Reproduce the items exactly, starting with the line containing "How do I perform: Click the divider" and continuing through the line containing "Action: pyautogui.click(x=358, y=580)".

[begin RECORD LIST]

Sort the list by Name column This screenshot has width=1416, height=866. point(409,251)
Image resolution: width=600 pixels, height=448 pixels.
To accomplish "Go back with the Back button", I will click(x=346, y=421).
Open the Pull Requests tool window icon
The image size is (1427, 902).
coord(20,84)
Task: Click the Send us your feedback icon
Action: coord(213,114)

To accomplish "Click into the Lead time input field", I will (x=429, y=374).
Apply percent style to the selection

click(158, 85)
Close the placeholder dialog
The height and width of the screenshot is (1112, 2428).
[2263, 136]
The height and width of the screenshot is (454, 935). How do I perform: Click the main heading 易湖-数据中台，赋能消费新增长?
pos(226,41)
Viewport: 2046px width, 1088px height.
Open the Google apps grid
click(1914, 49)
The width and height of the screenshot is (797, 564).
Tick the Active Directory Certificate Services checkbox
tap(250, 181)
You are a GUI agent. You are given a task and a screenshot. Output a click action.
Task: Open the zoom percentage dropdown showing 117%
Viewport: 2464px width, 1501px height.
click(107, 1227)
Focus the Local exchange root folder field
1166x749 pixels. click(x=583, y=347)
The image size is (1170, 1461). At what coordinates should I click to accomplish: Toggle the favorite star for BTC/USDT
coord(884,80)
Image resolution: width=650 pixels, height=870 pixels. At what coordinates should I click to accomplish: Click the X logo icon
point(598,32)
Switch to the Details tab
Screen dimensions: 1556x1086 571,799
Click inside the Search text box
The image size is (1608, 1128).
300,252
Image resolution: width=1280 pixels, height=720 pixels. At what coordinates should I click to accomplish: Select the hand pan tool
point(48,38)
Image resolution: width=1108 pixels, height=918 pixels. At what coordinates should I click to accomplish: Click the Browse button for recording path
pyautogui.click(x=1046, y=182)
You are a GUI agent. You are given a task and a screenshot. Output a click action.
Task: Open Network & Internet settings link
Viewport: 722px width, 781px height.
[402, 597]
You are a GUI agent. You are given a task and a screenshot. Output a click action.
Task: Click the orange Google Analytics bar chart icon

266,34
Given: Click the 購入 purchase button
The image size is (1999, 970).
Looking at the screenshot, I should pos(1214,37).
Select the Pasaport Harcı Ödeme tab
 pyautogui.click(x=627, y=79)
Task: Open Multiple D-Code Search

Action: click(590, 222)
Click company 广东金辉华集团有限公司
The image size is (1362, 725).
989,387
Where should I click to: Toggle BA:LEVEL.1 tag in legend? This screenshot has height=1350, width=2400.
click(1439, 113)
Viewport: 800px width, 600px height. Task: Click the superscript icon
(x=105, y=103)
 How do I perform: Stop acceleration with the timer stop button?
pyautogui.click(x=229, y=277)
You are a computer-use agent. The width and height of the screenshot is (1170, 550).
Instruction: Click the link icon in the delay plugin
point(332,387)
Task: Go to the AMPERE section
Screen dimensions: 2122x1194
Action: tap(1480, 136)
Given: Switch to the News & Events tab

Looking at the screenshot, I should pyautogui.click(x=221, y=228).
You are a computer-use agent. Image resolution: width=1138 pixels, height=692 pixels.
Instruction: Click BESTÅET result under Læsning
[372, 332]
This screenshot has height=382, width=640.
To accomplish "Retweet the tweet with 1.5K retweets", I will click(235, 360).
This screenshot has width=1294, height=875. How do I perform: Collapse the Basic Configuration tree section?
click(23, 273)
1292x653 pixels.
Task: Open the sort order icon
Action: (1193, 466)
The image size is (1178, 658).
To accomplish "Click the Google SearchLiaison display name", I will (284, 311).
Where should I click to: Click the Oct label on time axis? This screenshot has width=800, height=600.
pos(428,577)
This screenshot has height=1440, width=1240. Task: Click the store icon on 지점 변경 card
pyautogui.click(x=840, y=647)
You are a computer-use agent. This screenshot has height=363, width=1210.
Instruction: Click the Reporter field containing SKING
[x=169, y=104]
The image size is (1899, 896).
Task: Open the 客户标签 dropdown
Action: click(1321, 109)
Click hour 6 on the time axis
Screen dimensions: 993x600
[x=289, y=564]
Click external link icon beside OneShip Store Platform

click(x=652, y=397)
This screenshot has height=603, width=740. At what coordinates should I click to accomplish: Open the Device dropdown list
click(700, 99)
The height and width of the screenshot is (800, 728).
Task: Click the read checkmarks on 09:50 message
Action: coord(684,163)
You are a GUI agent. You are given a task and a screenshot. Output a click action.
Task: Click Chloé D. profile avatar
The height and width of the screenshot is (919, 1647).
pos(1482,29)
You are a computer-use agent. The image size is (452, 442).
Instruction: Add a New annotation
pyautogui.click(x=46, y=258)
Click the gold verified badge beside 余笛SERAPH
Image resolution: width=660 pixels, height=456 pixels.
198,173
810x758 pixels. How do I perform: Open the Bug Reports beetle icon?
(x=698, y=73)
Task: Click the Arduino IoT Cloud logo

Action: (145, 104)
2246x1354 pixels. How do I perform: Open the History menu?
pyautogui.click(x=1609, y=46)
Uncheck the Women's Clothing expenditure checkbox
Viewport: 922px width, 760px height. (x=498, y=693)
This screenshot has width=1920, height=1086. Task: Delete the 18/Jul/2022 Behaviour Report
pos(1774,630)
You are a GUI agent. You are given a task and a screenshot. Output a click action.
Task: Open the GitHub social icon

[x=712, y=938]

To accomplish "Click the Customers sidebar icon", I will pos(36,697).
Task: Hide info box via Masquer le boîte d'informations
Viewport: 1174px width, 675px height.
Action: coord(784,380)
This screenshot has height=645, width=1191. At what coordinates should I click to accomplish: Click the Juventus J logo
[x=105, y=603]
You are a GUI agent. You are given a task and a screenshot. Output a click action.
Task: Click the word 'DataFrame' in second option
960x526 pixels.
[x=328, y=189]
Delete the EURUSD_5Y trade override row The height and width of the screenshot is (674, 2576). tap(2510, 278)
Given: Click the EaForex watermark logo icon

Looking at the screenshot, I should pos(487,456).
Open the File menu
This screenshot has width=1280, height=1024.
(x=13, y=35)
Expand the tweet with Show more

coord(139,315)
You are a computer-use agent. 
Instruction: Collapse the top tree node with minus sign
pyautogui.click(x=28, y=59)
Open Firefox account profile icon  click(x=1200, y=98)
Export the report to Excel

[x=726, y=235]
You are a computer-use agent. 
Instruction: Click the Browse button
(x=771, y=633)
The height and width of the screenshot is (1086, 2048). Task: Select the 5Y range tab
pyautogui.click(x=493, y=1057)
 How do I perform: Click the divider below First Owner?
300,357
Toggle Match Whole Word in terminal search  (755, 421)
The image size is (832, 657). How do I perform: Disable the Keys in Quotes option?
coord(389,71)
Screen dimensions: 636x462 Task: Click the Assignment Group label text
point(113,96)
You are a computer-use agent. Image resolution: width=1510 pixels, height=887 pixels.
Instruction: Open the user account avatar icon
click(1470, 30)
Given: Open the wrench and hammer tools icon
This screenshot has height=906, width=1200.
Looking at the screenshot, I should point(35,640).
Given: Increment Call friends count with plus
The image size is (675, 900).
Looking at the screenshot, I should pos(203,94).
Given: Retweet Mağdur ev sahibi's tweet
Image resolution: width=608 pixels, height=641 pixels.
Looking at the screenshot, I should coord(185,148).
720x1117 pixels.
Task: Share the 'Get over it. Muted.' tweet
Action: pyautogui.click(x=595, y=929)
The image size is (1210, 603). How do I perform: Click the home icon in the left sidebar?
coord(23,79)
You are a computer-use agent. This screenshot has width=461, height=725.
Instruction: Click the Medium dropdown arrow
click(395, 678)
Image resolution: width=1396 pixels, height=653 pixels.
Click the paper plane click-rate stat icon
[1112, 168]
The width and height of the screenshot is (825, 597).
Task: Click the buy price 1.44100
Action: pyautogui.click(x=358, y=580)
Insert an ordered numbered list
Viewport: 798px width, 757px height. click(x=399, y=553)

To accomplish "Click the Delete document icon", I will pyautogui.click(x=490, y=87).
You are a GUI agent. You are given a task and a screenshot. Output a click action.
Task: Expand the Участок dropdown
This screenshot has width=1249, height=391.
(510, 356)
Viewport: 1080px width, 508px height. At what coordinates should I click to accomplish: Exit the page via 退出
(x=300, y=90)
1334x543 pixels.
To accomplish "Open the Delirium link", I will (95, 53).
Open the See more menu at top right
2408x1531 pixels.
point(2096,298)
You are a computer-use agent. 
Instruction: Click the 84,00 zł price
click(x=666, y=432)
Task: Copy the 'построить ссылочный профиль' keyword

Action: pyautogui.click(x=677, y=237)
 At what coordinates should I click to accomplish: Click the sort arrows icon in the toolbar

[end RECORD LIST]

• [TASK RESPONSE]
 How do I perform: Click the divider below First Owner?
300,357
Toggle Match Whole Word in terminal search  (755, 421)
The image size is (832, 657). How do I perform: Disable the Keys in Quotes option?
coord(389,71)
Screen dimensions: 636x462 Task: Click the Assignment Group label text
point(113,96)
You are a computer-use agent. Image resolution: width=1510 pixels, height=887 pixels.
Instruction: Open the user account avatar icon
click(1470, 30)
Given: Open the wrench and hammer tools icon
This screenshot has height=906, width=1200.
Looking at the screenshot, I should point(35,640).
Given: Increment Call friends count with plus
The image size is (675, 900).
Looking at the screenshot, I should pos(203,94).
Given: Retweet Mağdur ev sahibi's tweet
Image resolution: width=608 pixels, height=641 pixels.
Looking at the screenshot, I should coord(185,148).
720x1117 pixels.
Task: Share the 'Get over it. Muted.' tweet
Action: pyautogui.click(x=595, y=929)
The image size is (1210, 603). How do I perform: Click the home icon in the left sidebar?
coord(23,79)
You are a computer-use agent. This screenshot has width=461, height=725.
Instruction: Click the Medium dropdown arrow
click(395, 678)
Image resolution: width=1396 pixels, height=653 pixels.
Click the paper plane click-rate stat icon
[1112, 168]
The width and height of the screenshot is (825, 597).
Task: Click the buy price 1.44100
Action: pyautogui.click(x=358, y=580)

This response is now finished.